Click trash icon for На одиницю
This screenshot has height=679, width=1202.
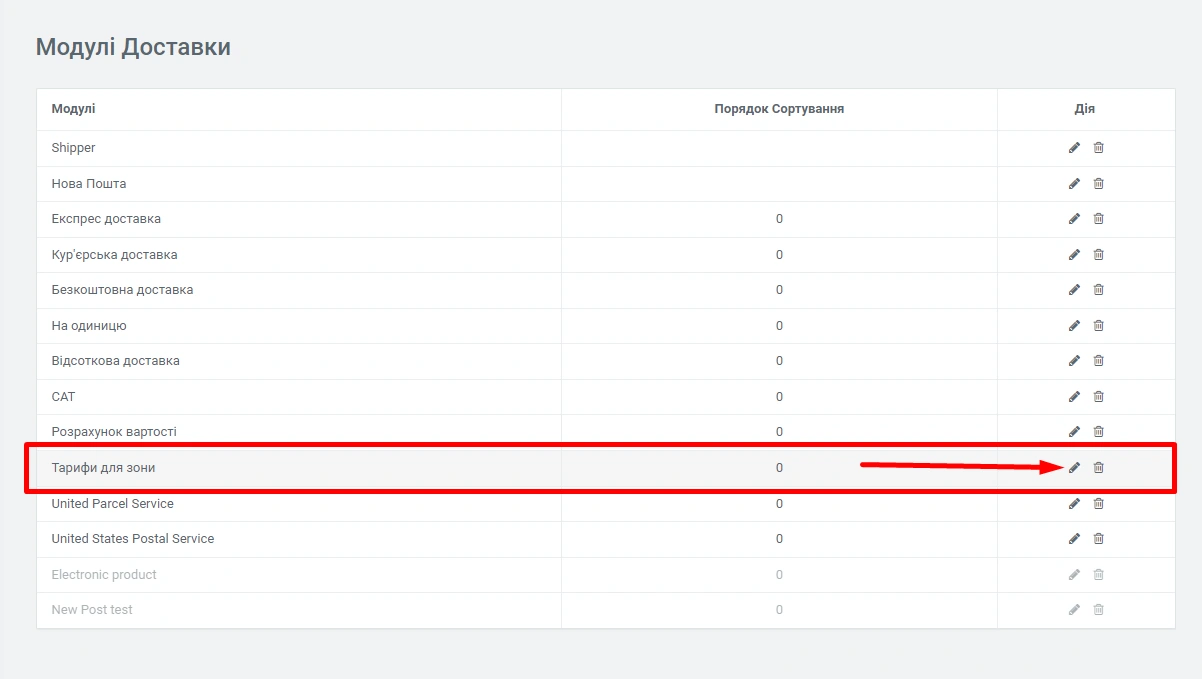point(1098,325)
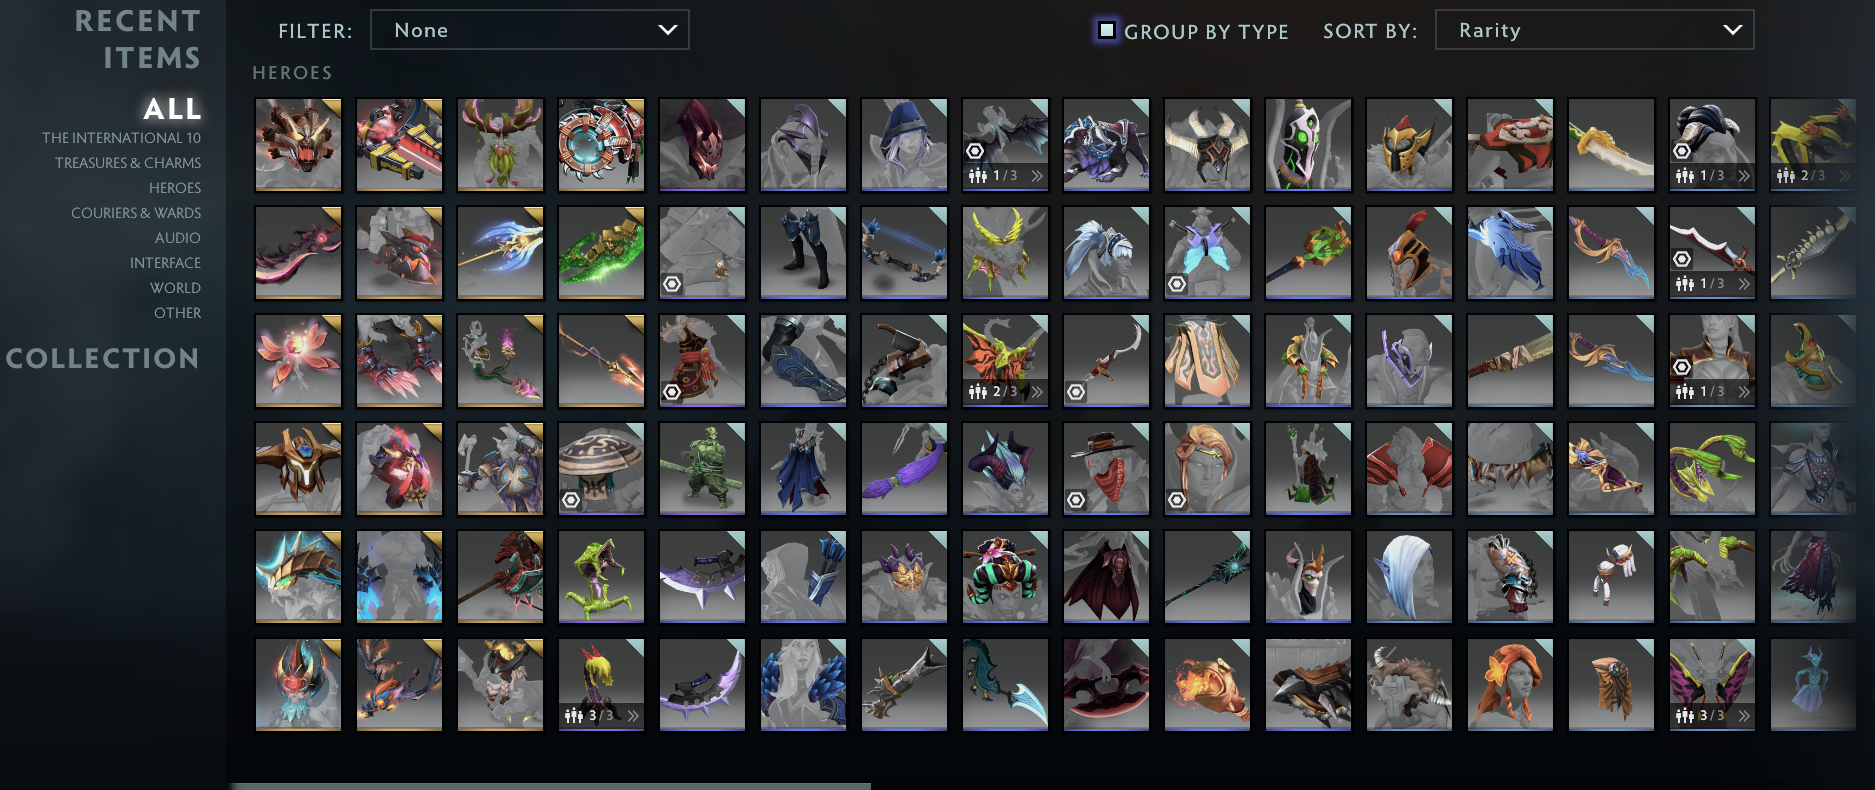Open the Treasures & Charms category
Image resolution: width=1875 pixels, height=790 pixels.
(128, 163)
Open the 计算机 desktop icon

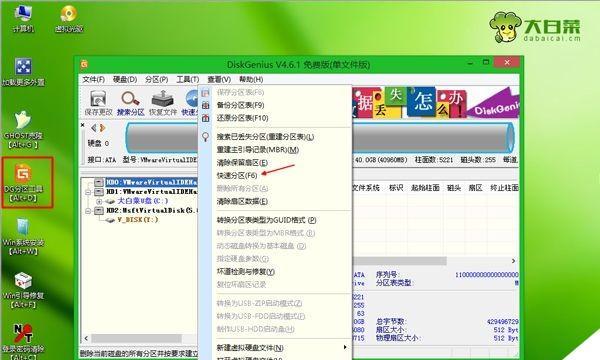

==

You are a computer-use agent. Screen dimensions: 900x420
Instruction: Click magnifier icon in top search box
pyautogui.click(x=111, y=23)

YOUR OBJECTIVE:
Above are entries with pictures among them. Write out exactly the lines from the one containing "Click trash icon for На одиницю" through the one containing "Open the 计算机 desktop icon", ends included, and leave those pictures out.

ANSWER TO THE EXERCISE:
Click trash icon for На одиницю
This screenshot has height=679, width=1202.
point(1098,325)
Open the Treasures & Charms category
Image resolution: width=1875 pixels, height=790 pixels.
(128, 163)
Open the 计算机 desktop icon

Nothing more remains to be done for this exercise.